With the exit of Liberia from the enhanced expedited reporting process, the Financial Intelligence Unit (FIU) of Liberia has announced Liberia’s automatic removal from its previous downgraded status by the Inter-Governmental Action Group against Money Laundering and Terrorist Financing in West Africa (GIABA).
GIABA is a specialized institution of the Economic Community of West African States (ECOWAS) responsible to facilitate the adoption and implementation of anti-money laundering and countering the financing of terrorism (AML/CFT) measures.
The decision taken by GIABA’s regional body on Liberia, according to a press statement from the FIU, was due to the country’s progress in addressing some of the deficiencies in its Anti-Money Laundering regime.
The Technical Committee recognizes the tremendous progress made by Liberia from November 2019 to present in solving some of the deficiencies in its Anti-Money Laundering regime.
GIABA took the action recently at the just ended 34th Plenary held in Somone, Senegal from December 4-14, 2020.
Liberia is now set to begin preparation for its second round of Mutual Evaluation that will further gauge the country’s technical and effective compliance to the FAFT Recommendations.
It can be recalled that GIABA, during its plenary meetings in Dakar, Senegal from November 10-16, 2019, Liberia was downgraded — meaning it will report every six months, instead of the usual one year, on progress made in meeting international money laundering and terrorist financing standards and requirements.
Additionally, GIABA Plenary has instructed the Director General of GIABA to undertake a major advocacy mission to Liberia early next year to sensitize the authorities in Liberia on the significance of the FIU operations and the passage of key laws to bring Liberia into full and technical compliance with the FATF Recommendations.
National Risk Assessment for Money Laundering
The FIU said as head of the steering and coordinating committee is pleased to inform the public that, the National Risk Assessment on Liberia has been submitted to partners, namely: GIABA, the World Bank and the US Treasury, for technical review and it is expected to be published and distributed to all stakeholders and the private sector when approved for integration into their anti-money laundering and countering terrorist financing risks and mitigation plans.

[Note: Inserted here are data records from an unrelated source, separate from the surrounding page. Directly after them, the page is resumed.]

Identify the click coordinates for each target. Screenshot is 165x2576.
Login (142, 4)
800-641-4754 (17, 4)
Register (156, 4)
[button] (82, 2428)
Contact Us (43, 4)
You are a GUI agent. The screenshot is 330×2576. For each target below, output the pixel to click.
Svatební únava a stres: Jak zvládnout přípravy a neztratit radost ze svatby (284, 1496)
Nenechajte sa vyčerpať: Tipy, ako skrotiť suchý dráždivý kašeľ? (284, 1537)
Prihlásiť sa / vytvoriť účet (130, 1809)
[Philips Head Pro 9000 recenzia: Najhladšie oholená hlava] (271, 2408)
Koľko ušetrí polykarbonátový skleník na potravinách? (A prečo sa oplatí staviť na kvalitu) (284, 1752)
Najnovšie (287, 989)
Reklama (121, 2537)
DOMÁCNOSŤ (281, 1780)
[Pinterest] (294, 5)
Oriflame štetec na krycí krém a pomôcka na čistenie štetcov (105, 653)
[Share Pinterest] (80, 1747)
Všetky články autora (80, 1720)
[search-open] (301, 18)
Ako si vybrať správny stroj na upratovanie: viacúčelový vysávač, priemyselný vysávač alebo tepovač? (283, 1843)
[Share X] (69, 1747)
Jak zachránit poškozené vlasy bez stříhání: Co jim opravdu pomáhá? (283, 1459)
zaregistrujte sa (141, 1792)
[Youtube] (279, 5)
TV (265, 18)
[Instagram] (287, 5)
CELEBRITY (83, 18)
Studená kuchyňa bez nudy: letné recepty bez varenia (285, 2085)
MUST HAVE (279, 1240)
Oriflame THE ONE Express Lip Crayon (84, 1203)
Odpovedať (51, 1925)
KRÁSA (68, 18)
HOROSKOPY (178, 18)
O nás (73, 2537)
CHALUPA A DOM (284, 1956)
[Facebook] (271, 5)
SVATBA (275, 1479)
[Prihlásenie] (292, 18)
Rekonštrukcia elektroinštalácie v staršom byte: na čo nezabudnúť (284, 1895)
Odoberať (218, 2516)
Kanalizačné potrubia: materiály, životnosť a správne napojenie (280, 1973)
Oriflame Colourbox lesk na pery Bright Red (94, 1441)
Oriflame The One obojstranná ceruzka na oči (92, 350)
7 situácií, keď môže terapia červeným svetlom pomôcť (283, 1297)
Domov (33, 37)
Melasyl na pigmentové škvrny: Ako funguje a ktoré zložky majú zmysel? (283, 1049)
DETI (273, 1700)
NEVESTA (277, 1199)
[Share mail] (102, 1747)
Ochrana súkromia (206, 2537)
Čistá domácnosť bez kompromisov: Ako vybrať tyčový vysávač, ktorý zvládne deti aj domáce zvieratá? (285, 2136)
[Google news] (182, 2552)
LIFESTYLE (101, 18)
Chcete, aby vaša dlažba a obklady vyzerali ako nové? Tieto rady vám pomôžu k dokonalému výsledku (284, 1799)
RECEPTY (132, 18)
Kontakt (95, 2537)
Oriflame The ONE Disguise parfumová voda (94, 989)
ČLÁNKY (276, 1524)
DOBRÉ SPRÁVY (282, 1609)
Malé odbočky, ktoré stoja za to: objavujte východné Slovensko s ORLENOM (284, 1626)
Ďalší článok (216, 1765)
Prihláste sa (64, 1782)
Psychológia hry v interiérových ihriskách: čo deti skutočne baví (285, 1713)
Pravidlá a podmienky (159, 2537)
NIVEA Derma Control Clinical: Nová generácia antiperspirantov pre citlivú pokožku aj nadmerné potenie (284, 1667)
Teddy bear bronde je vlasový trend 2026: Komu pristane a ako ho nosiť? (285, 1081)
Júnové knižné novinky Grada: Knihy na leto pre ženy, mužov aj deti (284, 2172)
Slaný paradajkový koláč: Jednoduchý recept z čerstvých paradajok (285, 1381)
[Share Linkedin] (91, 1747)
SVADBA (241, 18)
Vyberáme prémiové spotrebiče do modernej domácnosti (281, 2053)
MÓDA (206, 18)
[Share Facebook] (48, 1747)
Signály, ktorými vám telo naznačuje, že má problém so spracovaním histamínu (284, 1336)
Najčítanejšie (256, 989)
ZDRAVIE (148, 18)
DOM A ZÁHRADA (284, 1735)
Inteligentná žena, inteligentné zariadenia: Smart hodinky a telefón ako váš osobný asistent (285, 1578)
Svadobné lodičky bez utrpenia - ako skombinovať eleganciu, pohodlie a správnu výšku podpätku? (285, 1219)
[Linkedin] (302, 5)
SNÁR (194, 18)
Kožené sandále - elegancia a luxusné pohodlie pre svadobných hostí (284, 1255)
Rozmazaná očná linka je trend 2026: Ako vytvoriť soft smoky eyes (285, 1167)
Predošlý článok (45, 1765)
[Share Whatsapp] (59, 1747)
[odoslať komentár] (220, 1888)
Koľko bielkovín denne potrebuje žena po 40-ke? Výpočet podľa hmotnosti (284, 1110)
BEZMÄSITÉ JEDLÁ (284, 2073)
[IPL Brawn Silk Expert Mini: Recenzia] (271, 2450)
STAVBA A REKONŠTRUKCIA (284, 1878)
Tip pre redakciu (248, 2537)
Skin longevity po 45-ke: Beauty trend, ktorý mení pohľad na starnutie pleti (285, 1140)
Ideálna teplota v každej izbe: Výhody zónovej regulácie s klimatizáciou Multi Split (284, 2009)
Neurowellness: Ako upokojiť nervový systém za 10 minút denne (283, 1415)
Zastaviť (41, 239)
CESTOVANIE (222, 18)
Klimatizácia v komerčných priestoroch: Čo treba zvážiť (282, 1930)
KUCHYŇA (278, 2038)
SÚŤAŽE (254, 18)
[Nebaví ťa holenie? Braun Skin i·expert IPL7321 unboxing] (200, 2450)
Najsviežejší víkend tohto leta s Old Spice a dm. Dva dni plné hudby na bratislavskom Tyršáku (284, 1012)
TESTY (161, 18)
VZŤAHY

The FIU extends its thanks to the Government of Liberia and partners for the funding and technical support in the completion of the National Risk Assessment of Liberia.
Prevention of Filing of Defectives and Non-redeemable Bonds in Corruption Cases
Beginning January 2021, the FIU will commence working closely in consultation with the Supreme Court of Liberia to put a halt to issuance of defective and non-redeemable bonds in corruption cases filed by Insurance Companies operating in Liberia.
The release said that FIU believes that most corruption, fraud and bribery cases have been undermined by some insurance companies issuing bonds way beyond their capacity and financial liquidity. This practice, the release said, allows some Insurance Companies to serve as an enabler to these alleged corrupt individuals and institutions for which bonds are issued to begin their escape plans out of our Court’ system.
“The FIU would like to remind the public that the issuance of these defective bonds is a crime under the Anti-Money Laundering Act of 2012. Pursuant to this, the FIU will prevent this action and will enforce the law without fear and favor commencing next year (2021). In view of the foregoing, the FIU will be submitting to the Supreme Court and all Circuit Courts in Liberia a list of insurance companies and the threshold on bond amounts they can issue based on their financial liquidity which empower their capability to redeem such bonds,” the statement concluded.